--- START ---
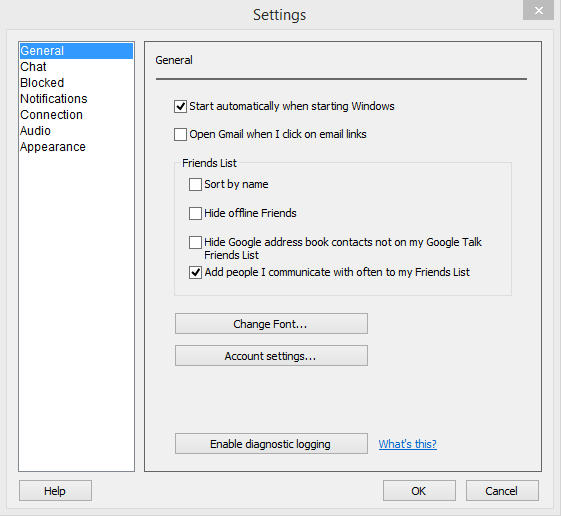Click the Change Font... button

point(271,324)
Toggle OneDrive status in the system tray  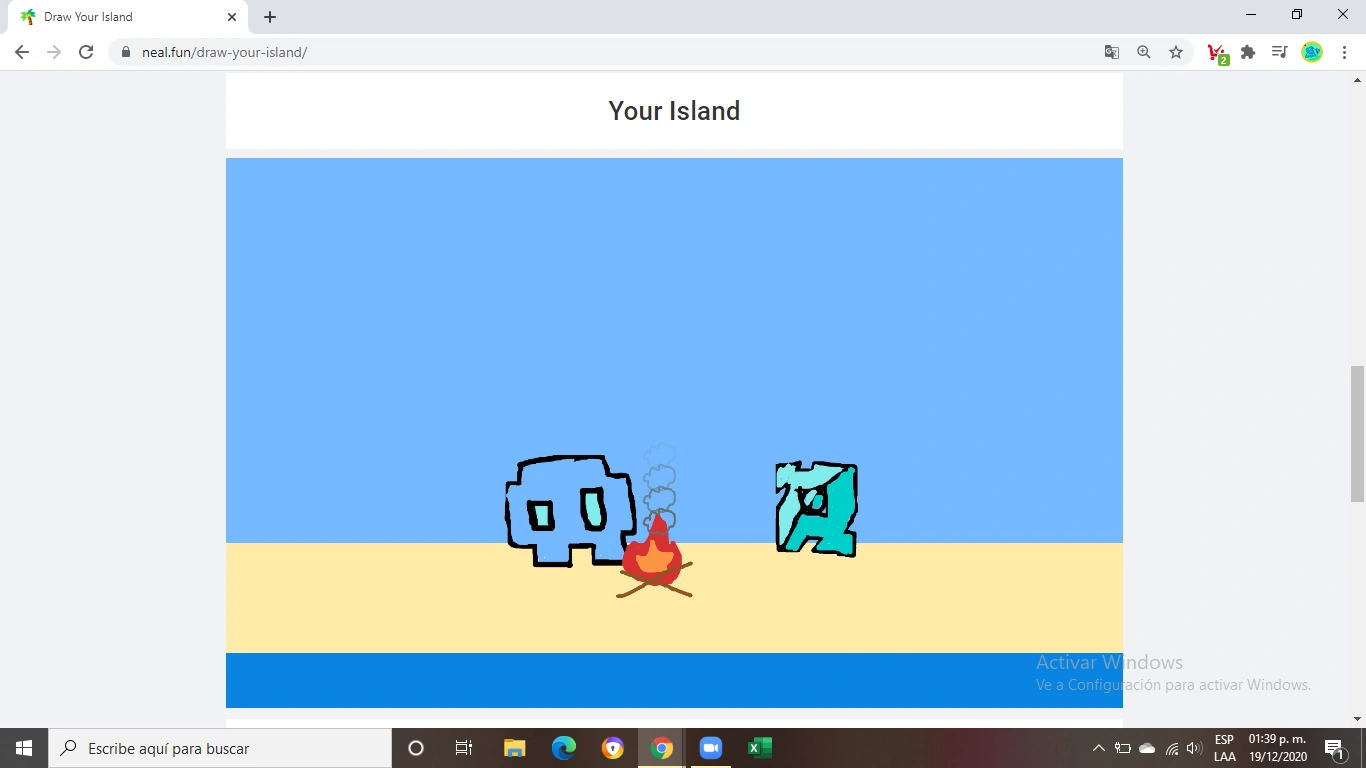pyautogui.click(x=1148, y=747)

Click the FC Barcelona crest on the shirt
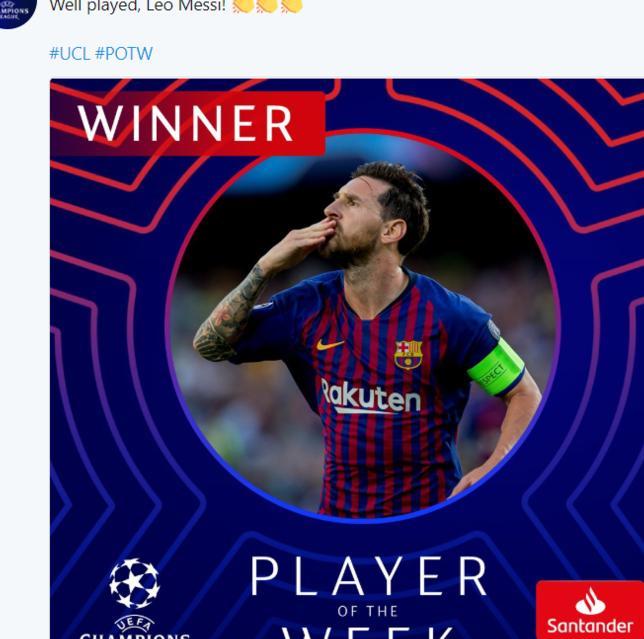click(x=408, y=354)
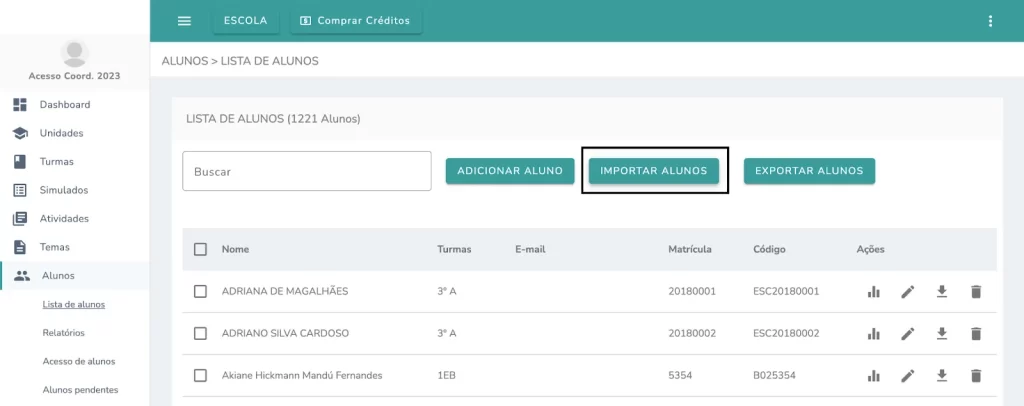Focus the Buscar search field
This screenshot has width=1024, height=406.
[307, 172]
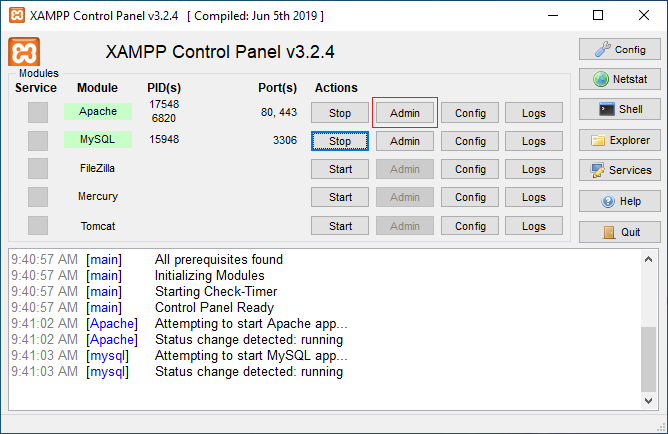
Task: Toggle the Apache service checkbox
Action: click(x=38, y=113)
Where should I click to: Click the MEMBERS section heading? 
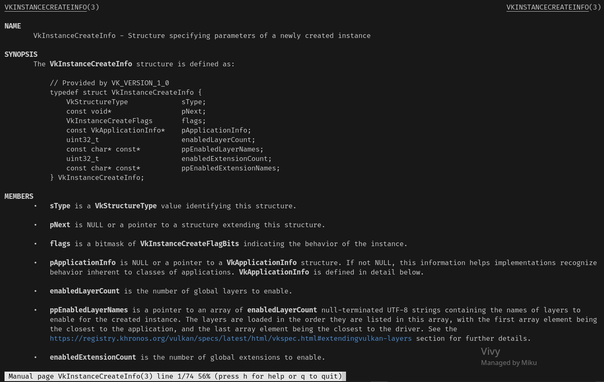19,196
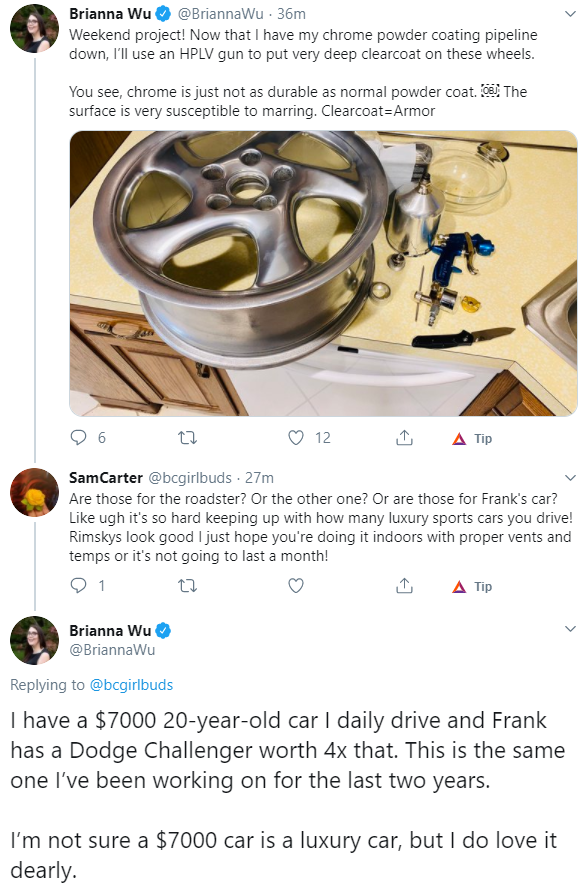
--- END ---
◆ TASK DETAILS ◆
Substitute "logo" for "crest" in the data from the line containing "Click the FC Barcelona crest on the shirt" through the end, and write those lines out again with nothing else changed. Leave the pictures out.

◆ TASK OUTPUT ◆
Click the FC Barcelona logo on the shirt
click(x=408, y=354)
Focus the Buscar search field
This screenshot has width=1024, height=406.
[307, 172]
Task: Toggle the Apache service checkbox
Action: click(x=38, y=113)
Where should I click to: Click the MEMBERS section heading? 
19,196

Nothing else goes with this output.